There are examples where native and non-native pests have significantly expanded their geographical ranges naturally (i.e. not assisted by humans). These are usually in relation to major changes in host distribution or climate. Of the changes in climate, increasing temperatures have particularly facilitated range expansion in pests, especially at higher latitudes and altitudes. In Europe, for example, higher winter temperatures have increased the larval survival and nocturnal adult dispersal of the pine processionary moth, Thaumetopoea pityocampa, allowing the northern expansion of its range (Battisti et al., 2006). In addition, wind and storms can transport spores of pathogens over long distances, even across continents. For example, changing wind or storm patterns are projected to promote the future distribution of wheat stem rust, caused by Puccinia graminis (Prank et al., 2019). Also, myrtle rust (Austropuccinia psidii), detected for the first time in Australia in 2010 on the central coast of New South Wales, is expanding its distribution and can now be found in a range of native forest ecosystems, with disease impacts ranging from minor leaf spots to severe shoot and stem blight and tree dieback (Pegg et al., 2017).
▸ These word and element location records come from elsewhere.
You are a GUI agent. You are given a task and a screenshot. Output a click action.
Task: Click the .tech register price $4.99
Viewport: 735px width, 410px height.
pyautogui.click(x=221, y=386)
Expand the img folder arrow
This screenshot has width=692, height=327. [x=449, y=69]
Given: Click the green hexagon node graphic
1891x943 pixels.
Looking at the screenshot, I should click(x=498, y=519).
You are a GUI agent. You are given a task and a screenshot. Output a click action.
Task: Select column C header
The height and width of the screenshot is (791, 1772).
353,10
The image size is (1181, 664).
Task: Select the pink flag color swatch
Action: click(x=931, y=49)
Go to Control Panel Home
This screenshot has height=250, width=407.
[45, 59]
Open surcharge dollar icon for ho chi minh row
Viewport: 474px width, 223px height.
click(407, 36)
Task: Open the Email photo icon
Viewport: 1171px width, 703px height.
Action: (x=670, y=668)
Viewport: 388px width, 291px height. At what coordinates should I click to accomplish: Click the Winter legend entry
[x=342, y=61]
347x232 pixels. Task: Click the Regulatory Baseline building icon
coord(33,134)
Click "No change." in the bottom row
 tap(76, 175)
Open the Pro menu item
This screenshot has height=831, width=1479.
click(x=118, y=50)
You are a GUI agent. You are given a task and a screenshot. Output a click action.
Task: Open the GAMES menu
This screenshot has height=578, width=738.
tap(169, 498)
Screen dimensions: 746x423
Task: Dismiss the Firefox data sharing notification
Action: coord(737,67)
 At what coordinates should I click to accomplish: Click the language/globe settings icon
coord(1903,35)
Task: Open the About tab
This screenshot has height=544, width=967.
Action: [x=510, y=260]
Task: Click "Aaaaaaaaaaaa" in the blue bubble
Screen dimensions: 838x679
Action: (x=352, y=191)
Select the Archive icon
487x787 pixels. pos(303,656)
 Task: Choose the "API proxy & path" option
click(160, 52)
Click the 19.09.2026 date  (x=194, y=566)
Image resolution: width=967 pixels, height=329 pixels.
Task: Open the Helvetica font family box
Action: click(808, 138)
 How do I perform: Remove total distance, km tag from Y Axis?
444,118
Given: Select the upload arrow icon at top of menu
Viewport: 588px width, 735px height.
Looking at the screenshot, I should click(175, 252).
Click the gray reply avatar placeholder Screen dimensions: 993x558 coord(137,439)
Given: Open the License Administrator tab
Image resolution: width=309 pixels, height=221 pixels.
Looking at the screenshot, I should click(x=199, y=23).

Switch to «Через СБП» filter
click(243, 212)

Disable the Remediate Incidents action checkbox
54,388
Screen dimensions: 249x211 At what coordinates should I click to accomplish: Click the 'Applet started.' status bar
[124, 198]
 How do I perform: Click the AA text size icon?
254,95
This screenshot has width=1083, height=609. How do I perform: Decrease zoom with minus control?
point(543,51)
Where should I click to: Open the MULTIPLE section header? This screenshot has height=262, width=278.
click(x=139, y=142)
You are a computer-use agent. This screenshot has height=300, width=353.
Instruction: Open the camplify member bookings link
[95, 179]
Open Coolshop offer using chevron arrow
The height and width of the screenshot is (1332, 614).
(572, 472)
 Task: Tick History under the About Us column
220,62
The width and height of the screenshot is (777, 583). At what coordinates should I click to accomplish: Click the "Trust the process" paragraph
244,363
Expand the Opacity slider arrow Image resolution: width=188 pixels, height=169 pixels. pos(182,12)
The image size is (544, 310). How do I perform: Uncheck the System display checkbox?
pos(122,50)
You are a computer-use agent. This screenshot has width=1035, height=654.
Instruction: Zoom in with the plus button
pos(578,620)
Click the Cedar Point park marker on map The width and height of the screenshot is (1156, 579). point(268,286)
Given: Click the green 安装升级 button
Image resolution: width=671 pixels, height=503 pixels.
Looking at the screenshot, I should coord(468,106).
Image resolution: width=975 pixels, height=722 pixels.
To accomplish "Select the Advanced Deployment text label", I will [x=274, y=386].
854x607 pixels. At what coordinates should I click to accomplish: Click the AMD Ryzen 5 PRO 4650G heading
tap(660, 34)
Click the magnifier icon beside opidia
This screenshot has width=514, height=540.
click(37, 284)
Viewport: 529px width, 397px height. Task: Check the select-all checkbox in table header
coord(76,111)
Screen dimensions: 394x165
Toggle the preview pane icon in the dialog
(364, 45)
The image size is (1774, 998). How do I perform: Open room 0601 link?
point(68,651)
The distribution of several pests, including fruit flies, can be affected through hurricanes in the Caribbean, Central America, and the southern United States of America. For example, Flitters (1963), when following the hurricane “Carla”, observed that several insect species emerged in unusually large numbers in Texas, suggesting that they had been transported there by the hurricane from distant locations.